Clear writing improves thinking - Good writing is important

7 Steps to Better Writing - Charles Maxwell 2020

Clear writing improves thinking
Good writing is important

Marvin H. Swift, a professor at the General Motors Institute at Flint, Michigan, in an article for Harvard Business Review, showed the link between writing and thinking.[3] Swift described a manager upset because many employees were using the company’s copy machine for “personal matters, income tax forms, church programs, children’s term papers,” and more.

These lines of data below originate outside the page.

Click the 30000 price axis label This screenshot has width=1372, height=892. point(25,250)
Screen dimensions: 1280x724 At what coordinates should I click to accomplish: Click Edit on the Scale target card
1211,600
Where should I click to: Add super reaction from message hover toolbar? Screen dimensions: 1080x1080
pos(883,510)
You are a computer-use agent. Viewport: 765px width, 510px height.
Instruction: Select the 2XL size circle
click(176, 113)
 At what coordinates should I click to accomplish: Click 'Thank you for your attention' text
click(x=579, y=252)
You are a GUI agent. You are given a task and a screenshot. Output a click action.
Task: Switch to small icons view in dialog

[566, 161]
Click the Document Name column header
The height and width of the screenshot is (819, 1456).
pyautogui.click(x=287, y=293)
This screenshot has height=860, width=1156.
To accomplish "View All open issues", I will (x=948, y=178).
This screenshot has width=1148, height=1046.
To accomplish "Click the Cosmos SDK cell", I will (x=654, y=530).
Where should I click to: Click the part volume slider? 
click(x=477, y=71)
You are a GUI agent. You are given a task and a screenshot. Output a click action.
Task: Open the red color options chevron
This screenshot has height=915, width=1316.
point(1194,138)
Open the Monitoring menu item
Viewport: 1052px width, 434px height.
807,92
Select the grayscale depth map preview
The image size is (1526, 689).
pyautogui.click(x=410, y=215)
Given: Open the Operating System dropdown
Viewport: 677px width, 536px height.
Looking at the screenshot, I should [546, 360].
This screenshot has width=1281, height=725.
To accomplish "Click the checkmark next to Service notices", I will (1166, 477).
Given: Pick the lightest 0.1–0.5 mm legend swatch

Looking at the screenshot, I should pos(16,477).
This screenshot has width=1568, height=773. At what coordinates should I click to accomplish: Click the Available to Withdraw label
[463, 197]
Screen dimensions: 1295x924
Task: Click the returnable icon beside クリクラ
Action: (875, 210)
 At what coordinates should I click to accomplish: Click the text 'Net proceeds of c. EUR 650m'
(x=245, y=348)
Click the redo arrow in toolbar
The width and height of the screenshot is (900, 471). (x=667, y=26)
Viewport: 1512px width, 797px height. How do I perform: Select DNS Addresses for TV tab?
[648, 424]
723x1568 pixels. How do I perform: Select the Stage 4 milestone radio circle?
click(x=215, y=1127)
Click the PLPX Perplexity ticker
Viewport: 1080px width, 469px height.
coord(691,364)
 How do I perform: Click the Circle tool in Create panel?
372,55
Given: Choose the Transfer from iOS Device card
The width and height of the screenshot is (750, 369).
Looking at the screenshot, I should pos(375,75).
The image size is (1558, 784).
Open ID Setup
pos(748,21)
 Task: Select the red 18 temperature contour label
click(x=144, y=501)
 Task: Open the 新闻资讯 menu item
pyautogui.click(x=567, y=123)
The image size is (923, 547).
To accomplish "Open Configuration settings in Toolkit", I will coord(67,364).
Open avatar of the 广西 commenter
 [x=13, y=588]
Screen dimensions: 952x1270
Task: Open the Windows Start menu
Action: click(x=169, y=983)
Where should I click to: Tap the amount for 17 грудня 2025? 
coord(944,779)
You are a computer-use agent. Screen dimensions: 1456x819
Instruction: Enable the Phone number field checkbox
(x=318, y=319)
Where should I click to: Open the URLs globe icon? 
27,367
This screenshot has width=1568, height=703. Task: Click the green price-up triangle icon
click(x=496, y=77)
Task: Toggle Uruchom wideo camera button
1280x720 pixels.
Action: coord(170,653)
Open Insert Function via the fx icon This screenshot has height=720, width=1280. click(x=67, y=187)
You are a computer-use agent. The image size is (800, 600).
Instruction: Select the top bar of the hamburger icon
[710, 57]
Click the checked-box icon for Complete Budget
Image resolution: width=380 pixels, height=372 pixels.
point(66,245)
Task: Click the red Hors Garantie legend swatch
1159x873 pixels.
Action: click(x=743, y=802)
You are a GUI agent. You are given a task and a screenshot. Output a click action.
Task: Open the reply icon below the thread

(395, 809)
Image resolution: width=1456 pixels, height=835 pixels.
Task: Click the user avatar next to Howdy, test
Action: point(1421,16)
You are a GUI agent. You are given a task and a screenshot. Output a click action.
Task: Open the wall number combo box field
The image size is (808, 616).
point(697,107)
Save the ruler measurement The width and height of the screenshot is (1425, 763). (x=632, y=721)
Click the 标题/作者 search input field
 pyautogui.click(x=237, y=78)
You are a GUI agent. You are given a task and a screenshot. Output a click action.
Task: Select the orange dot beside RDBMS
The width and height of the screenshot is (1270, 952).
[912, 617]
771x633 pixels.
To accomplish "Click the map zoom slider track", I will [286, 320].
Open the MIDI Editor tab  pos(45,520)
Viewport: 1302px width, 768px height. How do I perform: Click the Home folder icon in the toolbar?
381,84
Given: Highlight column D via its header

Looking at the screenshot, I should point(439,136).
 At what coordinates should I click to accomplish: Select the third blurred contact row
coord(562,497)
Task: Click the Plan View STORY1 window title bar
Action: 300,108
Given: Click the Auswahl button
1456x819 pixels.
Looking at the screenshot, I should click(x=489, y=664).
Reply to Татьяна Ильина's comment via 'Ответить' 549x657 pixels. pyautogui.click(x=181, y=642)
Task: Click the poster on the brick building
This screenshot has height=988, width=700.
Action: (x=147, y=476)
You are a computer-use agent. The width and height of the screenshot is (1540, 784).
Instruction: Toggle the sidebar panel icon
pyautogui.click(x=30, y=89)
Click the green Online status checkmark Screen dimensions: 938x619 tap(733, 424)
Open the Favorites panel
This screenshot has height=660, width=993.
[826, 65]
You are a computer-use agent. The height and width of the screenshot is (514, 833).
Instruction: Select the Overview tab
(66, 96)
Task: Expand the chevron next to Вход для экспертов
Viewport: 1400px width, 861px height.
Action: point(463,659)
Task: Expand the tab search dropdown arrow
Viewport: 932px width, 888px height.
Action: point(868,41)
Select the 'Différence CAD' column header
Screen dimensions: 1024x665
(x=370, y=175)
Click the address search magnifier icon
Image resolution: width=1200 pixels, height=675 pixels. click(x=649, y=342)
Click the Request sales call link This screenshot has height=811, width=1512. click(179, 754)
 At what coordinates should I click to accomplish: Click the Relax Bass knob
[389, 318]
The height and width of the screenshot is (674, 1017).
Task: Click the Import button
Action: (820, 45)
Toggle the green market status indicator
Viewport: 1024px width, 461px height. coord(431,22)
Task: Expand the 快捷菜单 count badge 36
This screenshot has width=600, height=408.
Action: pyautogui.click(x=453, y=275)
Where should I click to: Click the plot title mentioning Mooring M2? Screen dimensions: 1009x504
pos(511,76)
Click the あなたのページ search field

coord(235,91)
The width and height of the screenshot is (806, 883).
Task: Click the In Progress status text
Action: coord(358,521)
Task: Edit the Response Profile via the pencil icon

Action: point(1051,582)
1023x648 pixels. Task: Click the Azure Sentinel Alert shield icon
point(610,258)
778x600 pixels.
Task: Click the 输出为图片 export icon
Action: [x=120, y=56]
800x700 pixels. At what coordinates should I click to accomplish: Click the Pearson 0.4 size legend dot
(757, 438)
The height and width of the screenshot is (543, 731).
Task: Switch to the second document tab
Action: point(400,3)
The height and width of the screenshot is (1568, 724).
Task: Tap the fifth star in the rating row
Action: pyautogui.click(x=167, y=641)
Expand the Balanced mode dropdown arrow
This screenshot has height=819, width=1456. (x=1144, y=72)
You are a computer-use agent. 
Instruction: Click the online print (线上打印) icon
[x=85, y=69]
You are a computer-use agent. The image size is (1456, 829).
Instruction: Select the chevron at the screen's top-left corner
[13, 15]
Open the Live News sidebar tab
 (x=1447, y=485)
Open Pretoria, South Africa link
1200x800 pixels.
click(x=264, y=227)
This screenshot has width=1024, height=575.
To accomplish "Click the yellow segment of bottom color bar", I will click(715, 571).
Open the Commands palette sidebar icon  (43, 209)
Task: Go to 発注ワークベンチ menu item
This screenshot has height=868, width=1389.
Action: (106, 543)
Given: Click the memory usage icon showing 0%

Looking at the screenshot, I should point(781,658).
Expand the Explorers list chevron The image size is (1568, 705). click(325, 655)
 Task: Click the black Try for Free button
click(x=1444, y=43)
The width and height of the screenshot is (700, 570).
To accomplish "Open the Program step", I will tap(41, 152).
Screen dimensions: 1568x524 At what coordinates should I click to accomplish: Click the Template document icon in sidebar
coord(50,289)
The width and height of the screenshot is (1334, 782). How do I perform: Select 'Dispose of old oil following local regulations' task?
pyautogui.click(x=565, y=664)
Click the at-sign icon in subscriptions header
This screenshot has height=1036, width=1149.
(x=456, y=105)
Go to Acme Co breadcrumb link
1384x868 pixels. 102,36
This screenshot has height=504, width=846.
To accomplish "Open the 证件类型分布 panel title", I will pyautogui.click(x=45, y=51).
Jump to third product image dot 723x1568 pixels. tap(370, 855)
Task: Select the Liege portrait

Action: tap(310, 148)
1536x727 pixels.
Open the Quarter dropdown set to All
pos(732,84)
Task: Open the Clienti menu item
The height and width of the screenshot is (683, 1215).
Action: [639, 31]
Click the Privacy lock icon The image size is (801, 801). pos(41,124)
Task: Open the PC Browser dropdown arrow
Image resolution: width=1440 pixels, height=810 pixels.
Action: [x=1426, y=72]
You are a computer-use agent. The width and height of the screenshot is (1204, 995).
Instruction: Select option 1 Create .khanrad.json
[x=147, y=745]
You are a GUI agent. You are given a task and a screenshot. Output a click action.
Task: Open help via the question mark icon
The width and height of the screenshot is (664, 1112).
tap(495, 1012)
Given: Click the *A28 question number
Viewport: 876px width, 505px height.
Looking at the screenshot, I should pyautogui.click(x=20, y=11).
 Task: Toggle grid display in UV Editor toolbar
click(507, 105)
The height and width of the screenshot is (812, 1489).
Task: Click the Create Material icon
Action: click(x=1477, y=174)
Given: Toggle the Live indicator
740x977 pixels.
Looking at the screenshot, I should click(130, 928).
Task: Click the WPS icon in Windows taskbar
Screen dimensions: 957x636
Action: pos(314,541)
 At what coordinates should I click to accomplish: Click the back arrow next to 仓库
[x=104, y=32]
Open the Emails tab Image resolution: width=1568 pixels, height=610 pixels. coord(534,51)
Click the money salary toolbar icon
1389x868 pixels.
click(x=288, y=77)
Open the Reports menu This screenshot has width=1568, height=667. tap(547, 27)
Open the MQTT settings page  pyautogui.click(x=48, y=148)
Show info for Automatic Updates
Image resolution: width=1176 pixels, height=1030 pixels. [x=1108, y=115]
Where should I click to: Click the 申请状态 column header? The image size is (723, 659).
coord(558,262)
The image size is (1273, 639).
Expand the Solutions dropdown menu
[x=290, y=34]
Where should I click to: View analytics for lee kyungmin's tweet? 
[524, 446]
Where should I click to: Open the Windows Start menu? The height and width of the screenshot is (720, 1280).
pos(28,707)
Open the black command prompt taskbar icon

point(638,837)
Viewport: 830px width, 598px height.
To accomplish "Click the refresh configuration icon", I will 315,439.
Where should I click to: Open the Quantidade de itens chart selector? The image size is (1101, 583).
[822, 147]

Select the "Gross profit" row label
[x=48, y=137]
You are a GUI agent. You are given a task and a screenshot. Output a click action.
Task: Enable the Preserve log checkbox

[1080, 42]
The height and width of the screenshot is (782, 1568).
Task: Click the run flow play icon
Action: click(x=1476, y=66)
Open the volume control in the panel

Determined to stop what he felt was an abuse of company assets, the manager dashed off a harsh directive threatening employees with termination if they continued to make photocopies for personal use. However, before distributing the memo, the manager reviewed his work and realized what he had written was not the message he wanted to send. He started revising the document to eliminate wordiness and to make the instructions clearer. As he progressed, he realized his note was too harsh, so he changed a few words to soften the tone. As he did this, he recognized that the logic underlying his memo was flawed. With this insight, the manager began to rethink his logic, and in doing this, he articulated a different policy—a guideline that would allow employees to pay for and self-police copies made for personal use. Through these rewrites, the manager found a better solution.

What is true for memos and short emails is even more valid for contracts, proposals, plans, technical articles, presentations, and other complicated documents. Complex and important documents benefit from iterative preparation.

This type of effort is not limited to big organizations and expensive projects. It also applies to individuals and smaller efforts. Most of us can recall starting to compose an email or letter, having to lay it aside, and later taking it up again and then seeing how what we wrote earlier needed fixing.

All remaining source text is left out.